19. Compact Canon Statement

UTS-INV-078 states that membranes are coupling-regime interfaces, not passive walls. A membrane is any boundary-interface that regulates exchange between systems, compartments, nodes, environments, layers, identities, roles, institutions, agents, or regimes. It determines what may pass, what must be blocked, what must be transformed, and which regime governs the exchange. A coherent membrane preserves boundary integrity while allowing compatible, auditable, repairable, consent-valid exchange. Membrane repair restores the correct coupling regime, not merely openness or closure.

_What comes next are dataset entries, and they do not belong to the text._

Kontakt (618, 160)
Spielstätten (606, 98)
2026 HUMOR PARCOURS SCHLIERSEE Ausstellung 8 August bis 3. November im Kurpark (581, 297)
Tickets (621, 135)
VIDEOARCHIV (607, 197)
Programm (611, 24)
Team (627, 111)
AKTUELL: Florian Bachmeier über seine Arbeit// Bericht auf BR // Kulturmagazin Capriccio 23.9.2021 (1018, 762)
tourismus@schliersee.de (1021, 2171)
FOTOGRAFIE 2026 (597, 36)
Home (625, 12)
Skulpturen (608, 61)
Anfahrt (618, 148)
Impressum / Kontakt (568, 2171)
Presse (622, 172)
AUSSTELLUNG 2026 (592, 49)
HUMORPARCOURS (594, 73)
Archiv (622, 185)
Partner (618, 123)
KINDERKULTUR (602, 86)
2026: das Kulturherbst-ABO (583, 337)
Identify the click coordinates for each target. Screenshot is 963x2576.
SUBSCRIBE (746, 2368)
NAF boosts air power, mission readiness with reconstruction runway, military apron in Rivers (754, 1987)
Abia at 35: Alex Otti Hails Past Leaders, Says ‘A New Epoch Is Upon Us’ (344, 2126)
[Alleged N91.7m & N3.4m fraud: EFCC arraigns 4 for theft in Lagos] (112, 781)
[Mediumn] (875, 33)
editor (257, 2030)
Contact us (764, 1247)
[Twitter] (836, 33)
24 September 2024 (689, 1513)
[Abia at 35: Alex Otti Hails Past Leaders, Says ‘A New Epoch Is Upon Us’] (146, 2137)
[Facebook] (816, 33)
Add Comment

20. Short Reference Version

UTS-INV-078 — Membranes Are Coupling-Regime Interfaces

A membrane is not a wall.

Membrane = selective coupling.

A membrane determines:

what may pass
what must be blocked
what must be transformed
what must be slowed
what must be filtered
what must be recognized
what must be repaired
what regime governs exchange

Healthy membrane pattern:

BΣ↑
K↑
compatible exchange↑
invalid exchange↓
Au↑
R available
H↓
O↑

Failure modes:

too open → leakage / invasion / fusion / overload
too closed → isolation / starvation / brittleness
too opaque → non-auditable control
too rigid → adaptation failure
wrongly selective → capture / exclusion / misclassification

Core rule:

Membranes define how systems relate.
Membrane repair restores the correct coupling regime,
not merely opening or closing the boundary.